*** Opening Data to examine ***
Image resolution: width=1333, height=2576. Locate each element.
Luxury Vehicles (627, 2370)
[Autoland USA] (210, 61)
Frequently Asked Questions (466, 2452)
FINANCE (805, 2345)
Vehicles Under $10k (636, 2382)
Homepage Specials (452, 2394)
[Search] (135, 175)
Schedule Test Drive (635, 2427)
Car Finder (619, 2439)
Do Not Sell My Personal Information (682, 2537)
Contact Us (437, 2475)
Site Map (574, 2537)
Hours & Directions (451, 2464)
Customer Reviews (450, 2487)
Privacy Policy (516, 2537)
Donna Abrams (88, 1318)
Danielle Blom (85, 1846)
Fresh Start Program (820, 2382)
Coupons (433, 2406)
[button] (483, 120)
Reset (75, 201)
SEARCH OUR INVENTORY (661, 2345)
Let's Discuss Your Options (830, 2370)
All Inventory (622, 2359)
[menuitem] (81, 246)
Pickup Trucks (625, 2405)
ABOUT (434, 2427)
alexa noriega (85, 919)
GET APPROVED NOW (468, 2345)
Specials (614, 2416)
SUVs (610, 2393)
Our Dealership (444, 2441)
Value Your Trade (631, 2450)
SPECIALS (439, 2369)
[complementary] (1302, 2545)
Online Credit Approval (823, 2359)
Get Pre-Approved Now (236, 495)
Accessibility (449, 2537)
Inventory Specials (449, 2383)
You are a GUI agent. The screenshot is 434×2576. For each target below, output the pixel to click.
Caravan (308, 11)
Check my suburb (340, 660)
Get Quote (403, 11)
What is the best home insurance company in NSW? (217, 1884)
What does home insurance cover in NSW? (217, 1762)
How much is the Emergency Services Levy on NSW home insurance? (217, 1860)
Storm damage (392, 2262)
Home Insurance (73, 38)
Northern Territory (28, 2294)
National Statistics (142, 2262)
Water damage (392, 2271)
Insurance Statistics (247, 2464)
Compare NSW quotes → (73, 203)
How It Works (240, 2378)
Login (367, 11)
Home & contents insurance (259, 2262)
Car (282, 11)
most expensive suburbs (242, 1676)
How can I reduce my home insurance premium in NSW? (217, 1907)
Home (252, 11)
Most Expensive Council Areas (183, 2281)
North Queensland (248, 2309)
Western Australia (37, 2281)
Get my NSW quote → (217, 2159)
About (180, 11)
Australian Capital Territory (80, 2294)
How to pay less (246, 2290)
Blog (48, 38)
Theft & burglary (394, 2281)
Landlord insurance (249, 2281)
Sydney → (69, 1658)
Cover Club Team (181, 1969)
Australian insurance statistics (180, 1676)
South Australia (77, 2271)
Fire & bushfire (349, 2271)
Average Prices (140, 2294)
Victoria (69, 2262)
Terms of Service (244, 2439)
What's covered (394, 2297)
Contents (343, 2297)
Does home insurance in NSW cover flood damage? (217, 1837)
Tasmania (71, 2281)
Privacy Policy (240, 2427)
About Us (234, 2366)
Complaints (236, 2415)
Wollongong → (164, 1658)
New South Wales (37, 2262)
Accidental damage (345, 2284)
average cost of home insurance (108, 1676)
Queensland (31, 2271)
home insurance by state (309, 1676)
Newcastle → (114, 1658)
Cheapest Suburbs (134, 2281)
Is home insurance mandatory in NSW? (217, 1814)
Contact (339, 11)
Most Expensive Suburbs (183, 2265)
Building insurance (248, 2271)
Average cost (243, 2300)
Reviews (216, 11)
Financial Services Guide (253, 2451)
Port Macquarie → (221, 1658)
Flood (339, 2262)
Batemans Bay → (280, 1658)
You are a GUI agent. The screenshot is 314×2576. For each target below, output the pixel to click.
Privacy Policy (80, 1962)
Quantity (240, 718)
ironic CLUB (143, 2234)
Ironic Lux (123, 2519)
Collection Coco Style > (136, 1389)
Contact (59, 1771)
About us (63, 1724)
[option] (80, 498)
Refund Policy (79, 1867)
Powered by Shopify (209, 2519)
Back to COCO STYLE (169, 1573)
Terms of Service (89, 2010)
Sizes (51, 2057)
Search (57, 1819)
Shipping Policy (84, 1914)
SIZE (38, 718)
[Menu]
*** Closing Data to examine ***
Out of the data above, transcribe exactly and only the lines starting with the line that has "Insurance Statistics (247, 2464)" and going on through the line that has "Accidental damage (345, 2284)", both included.

§ Finished exercise
Insurance Statistics (247, 2464)
Compare NSW quotes → (73, 203)
How It Works (240, 2378)
Login (367, 11)
Home & contents insurance (259, 2262)
Car (282, 11)
most expensive suburbs (242, 1676)
How can I reduce my home insurance premium in NSW? (217, 1907)
Home (252, 11)
Most Expensive Council Areas (183, 2281)
North Queensland (248, 2309)
Western Australia (37, 2281)
Get my NSW quote → (217, 2159)
About (180, 11)
Australian Capital Territory (80, 2294)
How to pay less (246, 2290)
Blog (48, 38)
Theft & burglary (394, 2281)
Landlord insurance (249, 2281)
Sydney → (69, 1658)
Cover Club Team (181, 1969)
Australian insurance statistics (180, 1676)
South Australia (77, 2271)
Fire & bushfire (349, 2271)
Average Prices (140, 2294)
Victoria (69, 2262)
Terms of Service (244, 2439)
What's covered (394, 2297)
Contents (343, 2297)
Does home insurance in NSW cover flood damage? (217, 1837)
Tasmania (71, 2281)
Privacy Policy (240, 2427)
About Us (234, 2366)
Complaints (236, 2415)
Wollongong → (164, 1658)
New South Wales (37, 2262)
Accidental damage (345, 2284)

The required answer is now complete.